The Tango.... dramatic, passionate and stealthy!

The timing for Tango is 4/4, and there are usually 128 - 132 beats per minute. The rhythm is Quick-Quick-Slow, and the music is medium tempo orchestral, often march-like.

Originally the Tango was a light spirited Flamenco dance from Spain. With the Spanish conquest of much of South America, this Tango together with other Spanish folk dances naturally emigrated with settlers from Spain. Later there was a merging of this style and the Tangano, an African dance imported with the negro slaves, and then in Argentina in the slums of Buenos Aires in the late 19th Century, they became merged with the Habanera, a folk dance from Havana in Cuba. The resulting dance became known as the Milonga.
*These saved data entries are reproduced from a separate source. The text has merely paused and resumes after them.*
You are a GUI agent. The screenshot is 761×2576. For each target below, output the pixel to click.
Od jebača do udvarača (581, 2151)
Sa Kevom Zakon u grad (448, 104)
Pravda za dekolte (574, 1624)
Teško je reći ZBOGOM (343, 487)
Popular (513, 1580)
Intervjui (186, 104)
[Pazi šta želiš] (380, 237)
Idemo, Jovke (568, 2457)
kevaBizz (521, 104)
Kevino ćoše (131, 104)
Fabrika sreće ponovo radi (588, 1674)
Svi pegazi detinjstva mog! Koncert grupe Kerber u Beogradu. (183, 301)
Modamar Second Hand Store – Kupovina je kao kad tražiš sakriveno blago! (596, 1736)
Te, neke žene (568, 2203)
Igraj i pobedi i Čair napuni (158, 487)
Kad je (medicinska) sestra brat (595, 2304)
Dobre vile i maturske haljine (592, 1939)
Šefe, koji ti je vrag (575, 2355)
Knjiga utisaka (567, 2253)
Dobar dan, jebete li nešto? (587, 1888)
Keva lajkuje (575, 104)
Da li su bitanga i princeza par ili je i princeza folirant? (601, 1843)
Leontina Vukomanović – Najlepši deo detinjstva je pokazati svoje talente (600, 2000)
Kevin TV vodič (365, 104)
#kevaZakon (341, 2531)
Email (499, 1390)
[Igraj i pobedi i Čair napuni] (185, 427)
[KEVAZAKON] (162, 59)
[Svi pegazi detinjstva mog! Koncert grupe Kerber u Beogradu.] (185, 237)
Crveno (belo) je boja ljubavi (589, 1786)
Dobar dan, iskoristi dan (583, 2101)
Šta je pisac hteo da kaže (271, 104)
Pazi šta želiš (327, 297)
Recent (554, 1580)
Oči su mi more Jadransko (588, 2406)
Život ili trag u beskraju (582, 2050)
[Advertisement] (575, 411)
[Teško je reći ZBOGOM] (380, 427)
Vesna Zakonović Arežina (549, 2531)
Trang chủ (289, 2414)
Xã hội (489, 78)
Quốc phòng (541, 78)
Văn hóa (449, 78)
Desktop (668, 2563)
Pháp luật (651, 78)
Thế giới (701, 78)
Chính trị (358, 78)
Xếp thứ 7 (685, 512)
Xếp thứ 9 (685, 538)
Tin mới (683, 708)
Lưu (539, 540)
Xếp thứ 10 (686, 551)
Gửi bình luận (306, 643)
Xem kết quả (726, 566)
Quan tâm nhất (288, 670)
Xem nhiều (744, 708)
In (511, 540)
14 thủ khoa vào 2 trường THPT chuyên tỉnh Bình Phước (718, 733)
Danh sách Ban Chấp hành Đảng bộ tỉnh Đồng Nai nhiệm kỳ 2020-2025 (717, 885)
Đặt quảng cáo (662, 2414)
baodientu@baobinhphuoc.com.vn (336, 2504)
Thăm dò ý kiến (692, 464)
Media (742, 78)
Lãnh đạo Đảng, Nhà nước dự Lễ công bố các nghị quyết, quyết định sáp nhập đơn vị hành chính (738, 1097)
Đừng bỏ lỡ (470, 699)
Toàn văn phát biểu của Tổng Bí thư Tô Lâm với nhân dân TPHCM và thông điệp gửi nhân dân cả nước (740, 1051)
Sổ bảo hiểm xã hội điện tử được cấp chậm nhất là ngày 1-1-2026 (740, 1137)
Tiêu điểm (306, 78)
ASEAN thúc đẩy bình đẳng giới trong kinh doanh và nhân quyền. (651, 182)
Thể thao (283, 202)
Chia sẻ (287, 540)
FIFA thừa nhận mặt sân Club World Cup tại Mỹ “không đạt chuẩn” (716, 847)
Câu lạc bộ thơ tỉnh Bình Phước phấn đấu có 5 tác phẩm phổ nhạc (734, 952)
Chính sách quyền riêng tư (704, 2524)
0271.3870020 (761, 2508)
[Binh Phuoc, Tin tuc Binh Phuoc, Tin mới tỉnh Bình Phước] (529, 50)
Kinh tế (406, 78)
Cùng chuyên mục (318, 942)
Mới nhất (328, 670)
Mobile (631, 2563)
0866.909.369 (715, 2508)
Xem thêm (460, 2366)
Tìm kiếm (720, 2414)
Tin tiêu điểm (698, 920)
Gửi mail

Although initially popular with the lower classes of Argentine society, the Milonga Tango had a most disreputable reputation for being developed in the backstreets and bordellos of Argentina. For over 100 years it was considered far to risqué for a dance hall. However, by the turn of the 20th Century, it had gained acceptance with the upper classes as it was cleaned up considerably, and started to become fashionable in Europe.

It's importation into the upper classes of Western Europe was catalysed by France's greatest music-hall star: Mistinguett, who gave the first ever demonstration in Paris in 1910. Interest in the dance rapidly exploded as "Tangomania", initially through Paris, then London and New York. The first world war did nothing to cool this interest, with Rudolph Valentino popularising the Tango further in his film "The Four Horsemen of the Apocalypse" (1921). More recent film demonstrations have been given by Al Pacino and Gabrielle Anwar in "Scent of a Woman" (1992), and by Arnold Schwarzeneggar and Tia Carrere in "True Lies" (1994).

The character of the Milonga Tango was of a very soft private dance, with visual emphasis on the leg movements. This character was changed dramatically in Paris in the 1930's, where the dance was combined with the proud torso of the other ballroom dances, and given a staccato action. This moved the visual emphasis to the torso and head, a characteristic which remains to this day. The intensity and drama of today's Tango comes from the predatory, cat like movement when walking. It is a dance of both domination and seduction, the secret of which lies in the posture and hold.